That is just insane! though the way I am feeling right now (haven't eaten since this morning at something like 6am) I could prolly eat the whole freaking thing..lol


----------



## Rocky (May 4, 2004)

Does anyone know where that restaurant is ??


----------



## Hauntiholik (May 17, 2006)

hehehe after seeing that I had to have a burger!

I think it's Denny's Beer Barrel Pub.

A Pennsylvania restaurant is selling a 15-pound burger that comes with 25 slices of cheese, 1 whole head of lettuce, 2 onions and other additions.

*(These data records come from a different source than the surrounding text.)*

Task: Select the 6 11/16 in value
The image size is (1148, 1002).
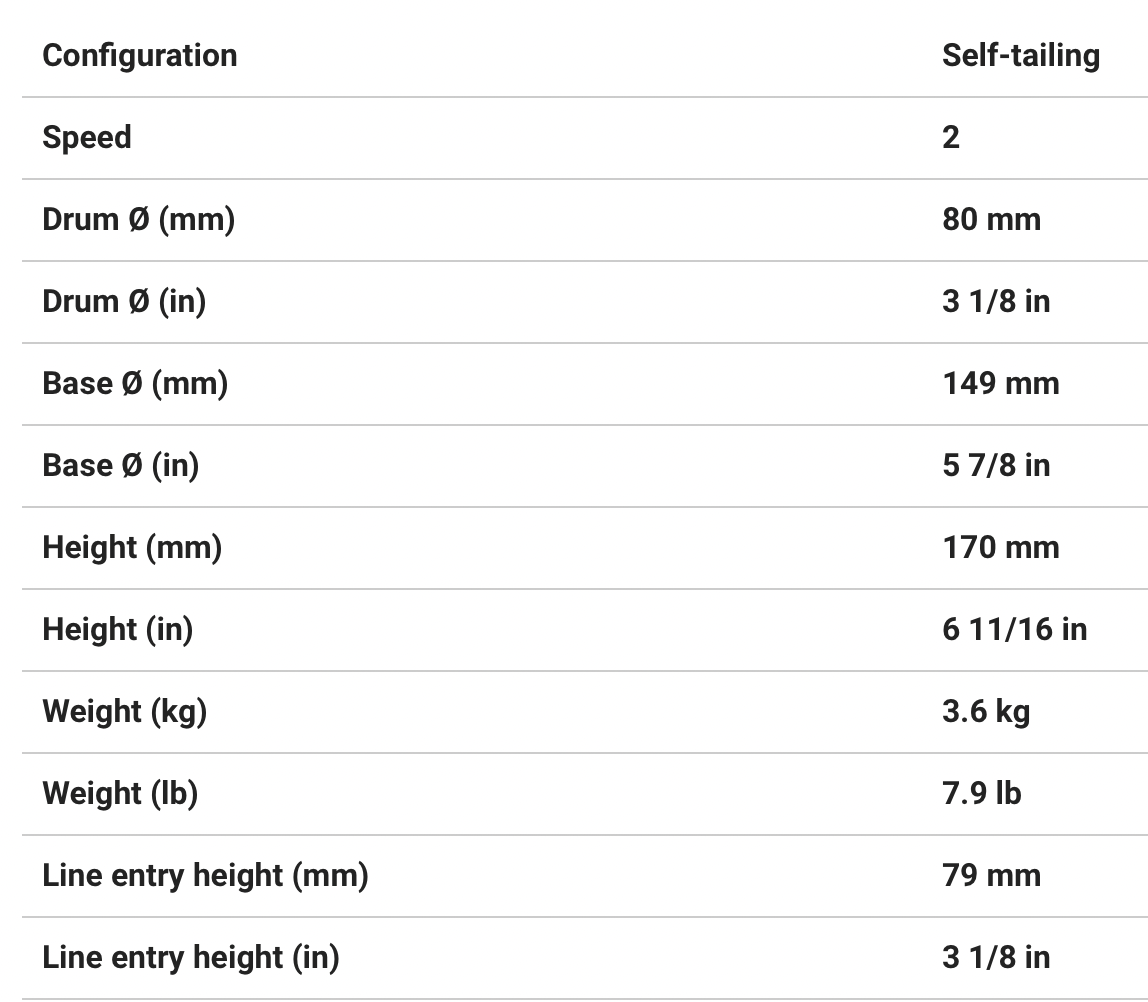Action: click(1014, 629)
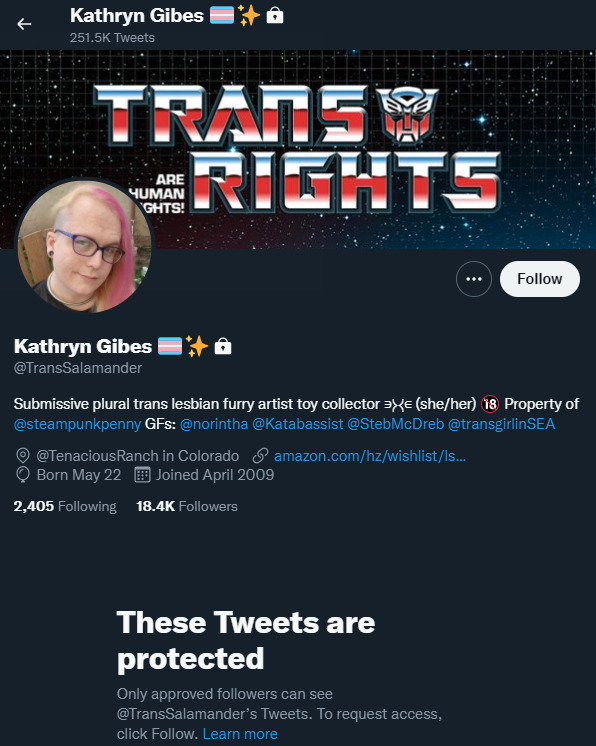Open the @steampunkpenny mention link
The height and width of the screenshot is (746, 596).
(78, 424)
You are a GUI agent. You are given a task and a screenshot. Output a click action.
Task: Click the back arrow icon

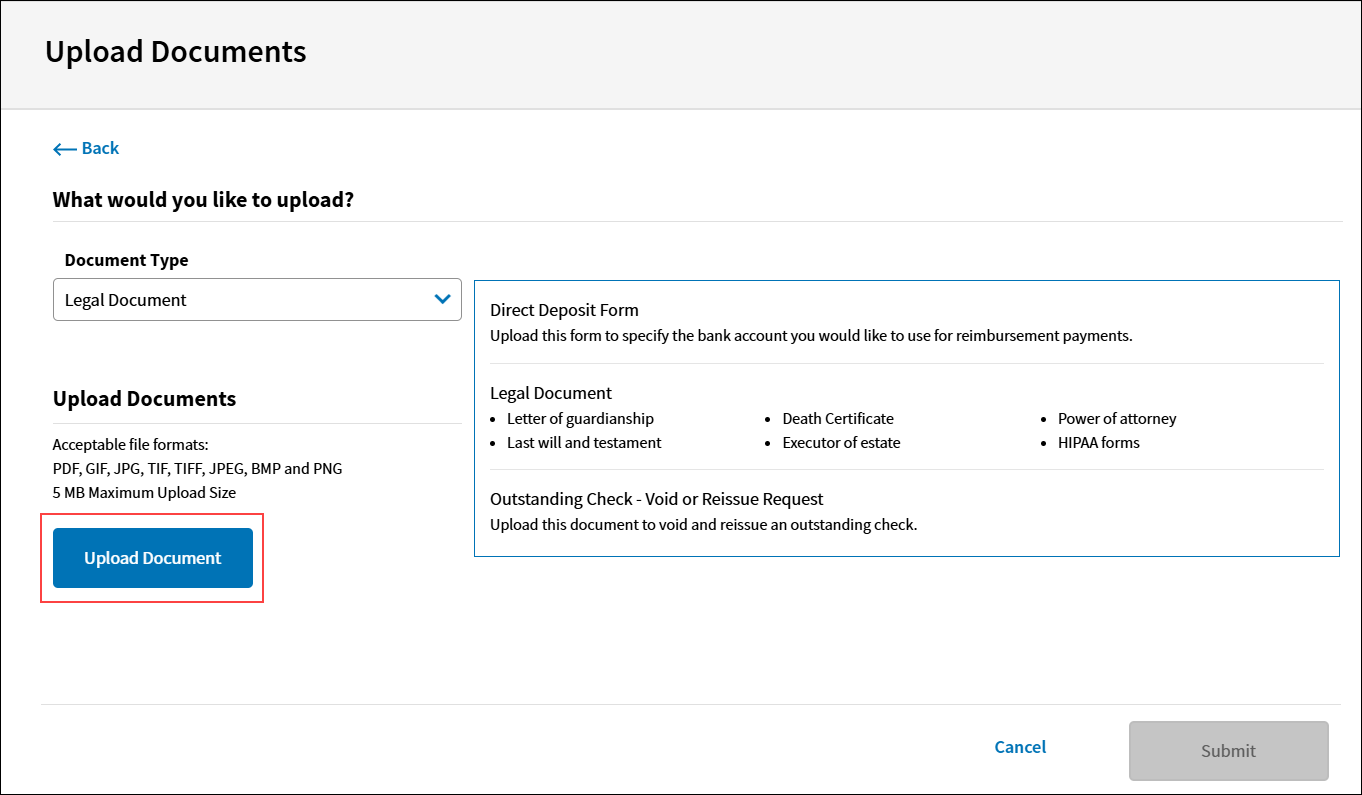click(64, 149)
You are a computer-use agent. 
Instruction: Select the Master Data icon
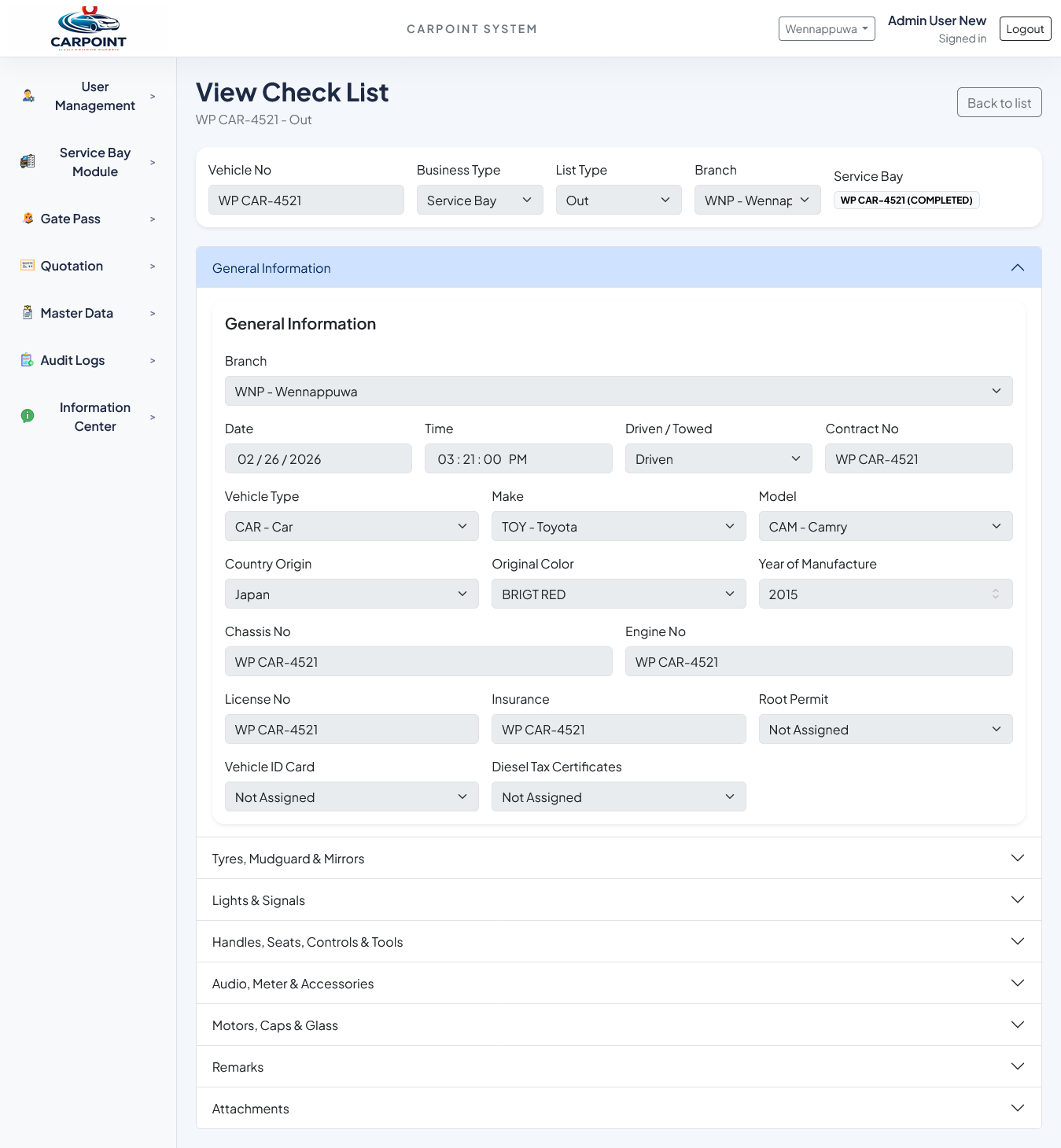pos(26,312)
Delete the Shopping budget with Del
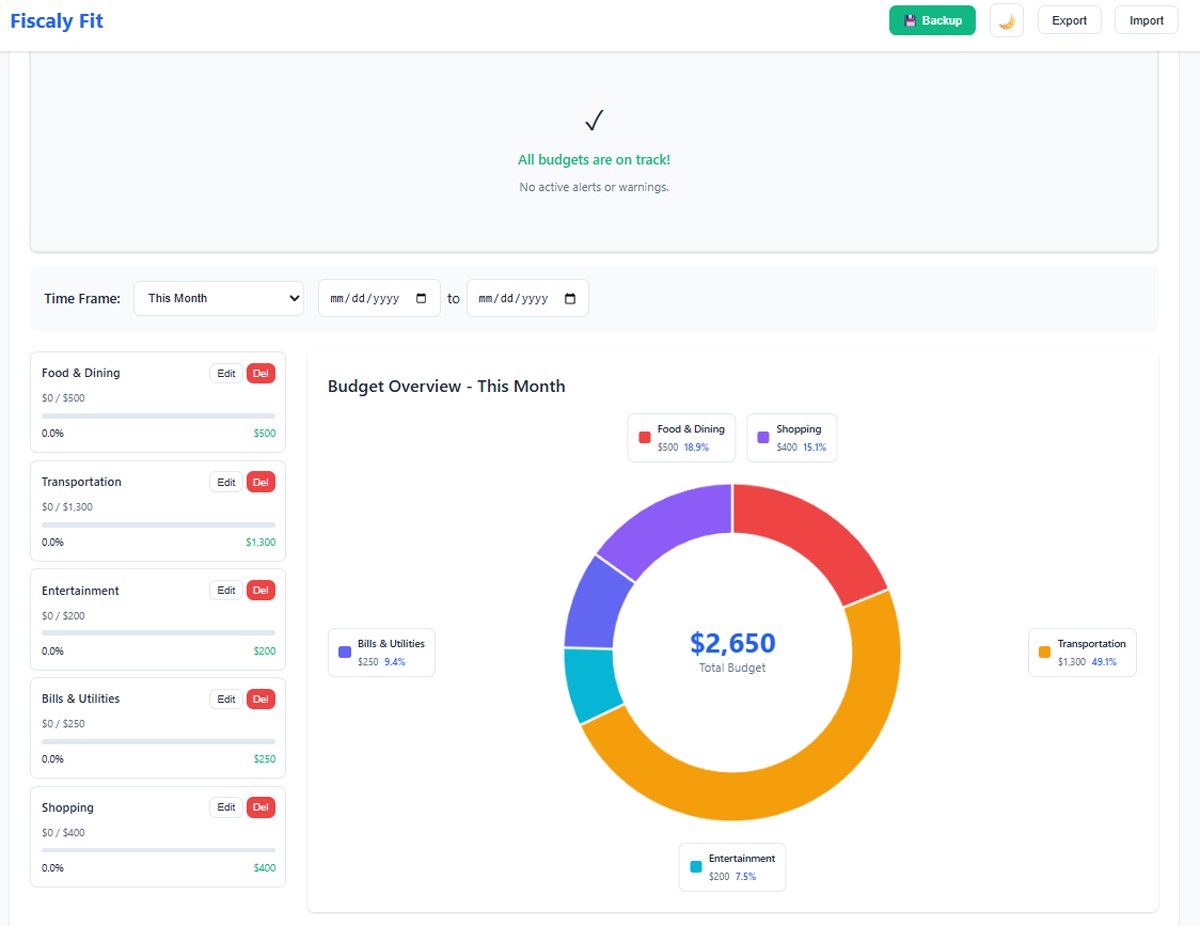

http://money.cnn.com/2005/05/03/pf/biggest_burger/index.htm


----------



## Lazario (Jul 31, 2006)

I have to say it too. Yum. But I really don't think I could eat half of that. I used to pride myself on the fact that I ate a lot. But now when I look at a lot of food - I think of what it feels like to have already eaten too much. Not a pleasent feeling.


----------



## slimy (Jul 12, 2006)

We have a place like this in Oklahoma called 'Big Ed's Burgers'. It used to be a chain but now I think there are only a few left. 

They would sell these huge burgers and cut them in slices like a pizza. Then you could serve several people. It was a great gimmick


----------